**Work to complete**.
A: In the Flink HashJoin thread, what kind of inputs was Flink's HashJoin implementation designed to handle gracefully?
B: Rewrite the listing from its first line down through the line containing "Filter gadgets by". Change "Frame tool" to "Hand tool" and leave everything else the same.

**Selected excerpt**.
---*---

Re: questions about Flink's HashJoin performance

Posted by Stephan Ewen <se...@apache.org>.

Hi!

Be aware that the "Row" and "Record" types are not very high performance
data types. You might be measuring the data type overhead, rather than the
hash table performance. Also, the build measurements include the data
generation, which influences the results.

If you want to purely benchmark the HashTable performance, try using
something like "Tuple2<Long, Long>" or so (or write your own custom
TypeSerializer / TypeComparator).

Stephan


On Tue, May 16, 2017 at 11:23 AM, weijie tong <to...@gmail.com>
wrote:

> Thanks for all your enthusiastic response. Yes, My target was to try to
> find the best performance in memory. I got that.
>
> On Tue, 16 May 2017 at 4:10 PM Fabian Hueske <fh...@gmail.com> wrote:
>
>> Hi,
>>
>> Flink's HashJoin implementation was designed to gracefully handle inputs
>> that exceed the main memory.
>> It is not explicitly optimized for in-memory processing and does not play
>> fancy tricks like optimizing cache accesses or batching.
>> I assume your benchmark is about in-memory joins only. This was not the
>> main design goal when the join was implemented but robustness.
>> Since most of the development of Flink focuses on streaming applications
>> at the moment, the join implementation has barely been touched in recent
>> years (except for minor extensions and bugfixes).
>>
>> Regarding your tests, Tuple should give better performance than Row
>> because Row is null-sensitive and serialized a null-mask.
>> There is also a blog post about Flink's join performance [1] which is
>> already a bit dusty but as I said, the algorithm hasn't change much since
>> then.
>>
>> Best, Fabian
>>
>> [1] https://flink.apache.org/news/2015/03/13/peeking-into-
>> Apache-Flinks-Engine-Room.html
>>
>>
>> 2017-05-15 16:26 GMT+02:00 weijie tong <to...@gmail.com>:
>>
>>> The Flink version is 1.2.0
>>>
>>> On Mon, May 15, 2017 at 10:24 PM, weijie tong <to...@gmail.com>
>>> wrote:
>>>
>>>> @Till thanks for your reply.

---*---

**Material for the task**.
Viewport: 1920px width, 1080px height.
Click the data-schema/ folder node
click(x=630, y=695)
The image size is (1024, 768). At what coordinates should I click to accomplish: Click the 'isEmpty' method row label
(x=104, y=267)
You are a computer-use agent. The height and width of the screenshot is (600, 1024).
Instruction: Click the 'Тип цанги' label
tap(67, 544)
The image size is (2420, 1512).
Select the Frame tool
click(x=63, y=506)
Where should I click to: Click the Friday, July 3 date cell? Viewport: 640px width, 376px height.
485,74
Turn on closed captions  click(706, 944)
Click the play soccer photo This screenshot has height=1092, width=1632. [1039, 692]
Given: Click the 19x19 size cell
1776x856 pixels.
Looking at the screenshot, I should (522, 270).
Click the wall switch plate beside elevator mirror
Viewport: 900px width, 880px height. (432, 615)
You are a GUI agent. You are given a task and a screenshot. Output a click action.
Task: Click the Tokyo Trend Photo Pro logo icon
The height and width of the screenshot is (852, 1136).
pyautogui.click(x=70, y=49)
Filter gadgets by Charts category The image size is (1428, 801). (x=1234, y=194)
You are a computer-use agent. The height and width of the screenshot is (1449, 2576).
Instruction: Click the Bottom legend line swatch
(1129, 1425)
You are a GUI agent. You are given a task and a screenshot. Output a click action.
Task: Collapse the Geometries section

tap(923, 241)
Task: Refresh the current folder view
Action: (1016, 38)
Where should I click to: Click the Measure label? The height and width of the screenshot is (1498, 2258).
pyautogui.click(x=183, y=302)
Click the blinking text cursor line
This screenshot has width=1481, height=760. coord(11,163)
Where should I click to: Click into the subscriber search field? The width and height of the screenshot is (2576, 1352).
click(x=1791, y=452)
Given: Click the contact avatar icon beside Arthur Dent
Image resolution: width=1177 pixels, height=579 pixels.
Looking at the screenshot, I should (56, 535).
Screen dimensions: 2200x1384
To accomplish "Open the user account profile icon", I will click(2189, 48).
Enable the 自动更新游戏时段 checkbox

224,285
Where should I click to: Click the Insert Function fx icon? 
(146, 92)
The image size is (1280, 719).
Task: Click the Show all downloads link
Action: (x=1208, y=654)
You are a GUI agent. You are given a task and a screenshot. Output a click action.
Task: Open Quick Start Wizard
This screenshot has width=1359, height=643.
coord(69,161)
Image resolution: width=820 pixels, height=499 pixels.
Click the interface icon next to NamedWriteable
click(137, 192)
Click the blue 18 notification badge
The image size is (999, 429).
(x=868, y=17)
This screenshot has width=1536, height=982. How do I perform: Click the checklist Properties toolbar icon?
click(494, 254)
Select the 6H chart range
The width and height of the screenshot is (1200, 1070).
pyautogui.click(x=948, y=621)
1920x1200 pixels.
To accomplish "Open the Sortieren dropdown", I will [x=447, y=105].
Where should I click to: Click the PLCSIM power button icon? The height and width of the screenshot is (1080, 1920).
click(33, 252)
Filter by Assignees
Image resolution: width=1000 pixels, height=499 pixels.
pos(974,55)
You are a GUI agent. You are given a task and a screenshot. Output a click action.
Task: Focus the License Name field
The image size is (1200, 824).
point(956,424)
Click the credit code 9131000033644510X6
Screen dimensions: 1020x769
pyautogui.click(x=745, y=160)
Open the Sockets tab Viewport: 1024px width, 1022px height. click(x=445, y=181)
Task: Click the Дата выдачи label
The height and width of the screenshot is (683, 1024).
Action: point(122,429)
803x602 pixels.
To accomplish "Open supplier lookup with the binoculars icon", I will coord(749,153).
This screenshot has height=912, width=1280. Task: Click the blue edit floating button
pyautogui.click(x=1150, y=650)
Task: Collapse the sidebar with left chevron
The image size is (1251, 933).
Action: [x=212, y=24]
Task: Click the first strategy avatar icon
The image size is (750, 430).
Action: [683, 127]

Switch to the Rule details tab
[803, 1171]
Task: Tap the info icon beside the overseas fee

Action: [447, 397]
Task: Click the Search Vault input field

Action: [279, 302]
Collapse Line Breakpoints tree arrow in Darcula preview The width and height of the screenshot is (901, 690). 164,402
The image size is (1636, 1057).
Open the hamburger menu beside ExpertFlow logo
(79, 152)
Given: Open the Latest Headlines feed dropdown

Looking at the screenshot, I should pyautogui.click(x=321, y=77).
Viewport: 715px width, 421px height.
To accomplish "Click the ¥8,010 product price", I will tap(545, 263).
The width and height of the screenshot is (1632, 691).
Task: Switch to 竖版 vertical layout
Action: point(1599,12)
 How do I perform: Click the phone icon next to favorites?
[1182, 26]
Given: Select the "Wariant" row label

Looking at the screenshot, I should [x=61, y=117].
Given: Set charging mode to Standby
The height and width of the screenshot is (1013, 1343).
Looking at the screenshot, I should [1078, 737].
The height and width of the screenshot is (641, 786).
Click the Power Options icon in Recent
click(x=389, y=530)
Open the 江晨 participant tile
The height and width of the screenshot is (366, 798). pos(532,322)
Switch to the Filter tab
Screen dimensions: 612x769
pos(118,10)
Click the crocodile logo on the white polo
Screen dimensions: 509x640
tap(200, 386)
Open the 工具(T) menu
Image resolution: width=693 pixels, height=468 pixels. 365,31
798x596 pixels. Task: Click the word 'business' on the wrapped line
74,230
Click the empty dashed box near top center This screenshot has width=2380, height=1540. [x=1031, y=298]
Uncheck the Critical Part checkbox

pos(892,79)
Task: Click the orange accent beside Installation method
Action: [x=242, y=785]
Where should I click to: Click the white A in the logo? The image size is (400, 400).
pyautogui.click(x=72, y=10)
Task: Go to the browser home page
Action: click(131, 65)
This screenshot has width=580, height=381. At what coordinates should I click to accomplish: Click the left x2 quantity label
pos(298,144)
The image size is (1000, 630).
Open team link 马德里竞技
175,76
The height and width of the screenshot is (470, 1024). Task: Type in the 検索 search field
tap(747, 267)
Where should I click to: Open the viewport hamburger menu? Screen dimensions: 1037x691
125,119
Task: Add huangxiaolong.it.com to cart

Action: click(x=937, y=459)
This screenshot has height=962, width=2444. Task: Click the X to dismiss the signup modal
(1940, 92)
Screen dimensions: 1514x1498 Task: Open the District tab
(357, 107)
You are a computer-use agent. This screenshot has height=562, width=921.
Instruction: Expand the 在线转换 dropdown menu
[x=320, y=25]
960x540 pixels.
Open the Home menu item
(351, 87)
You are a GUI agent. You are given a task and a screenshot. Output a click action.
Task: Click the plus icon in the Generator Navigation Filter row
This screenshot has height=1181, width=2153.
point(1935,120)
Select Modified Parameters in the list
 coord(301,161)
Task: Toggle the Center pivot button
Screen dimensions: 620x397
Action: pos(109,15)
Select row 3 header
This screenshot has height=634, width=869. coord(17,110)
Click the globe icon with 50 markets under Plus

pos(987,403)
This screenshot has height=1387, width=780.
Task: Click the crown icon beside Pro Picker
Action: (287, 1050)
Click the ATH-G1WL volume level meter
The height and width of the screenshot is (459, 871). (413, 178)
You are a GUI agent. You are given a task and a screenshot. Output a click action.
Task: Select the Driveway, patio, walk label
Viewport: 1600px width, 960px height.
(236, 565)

---*---

**Solutions to the exercise**.
A: Inputs that exceed the main memory.

B:
Viewport: 1920px width, 1080px height.
Click the data-schema/ folder node
click(x=630, y=695)
The image size is (1024, 768). At what coordinates should I click to accomplish: Click the 'isEmpty' method row label
(x=104, y=267)
You are a computer-use agent. The height and width of the screenshot is (600, 1024).
Instruction: Click the 'Тип цанги' label
tap(67, 544)
The image size is (2420, 1512).
Select the Hand tool
click(x=63, y=506)
Where should I click to: Click the Friday, July 3 date cell? Viewport: 640px width, 376px height.
485,74
Turn on closed captions  click(706, 944)
Click the play soccer photo This screenshot has height=1092, width=1632. [1039, 692]
Given: Click the 19x19 size cell
1776x856 pixels.
Looking at the screenshot, I should (522, 270).
Click the wall switch plate beside elevator mirror
Viewport: 900px width, 880px height. (432, 615)
You are a GUI agent. You are given a task and a screenshot. Output a click action.
Task: Click the Tokyo Trend Photo Pro logo icon
The height and width of the screenshot is (852, 1136).
pyautogui.click(x=70, y=49)
Filter gadgets by Charts category The image size is (1428, 801). (x=1234, y=194)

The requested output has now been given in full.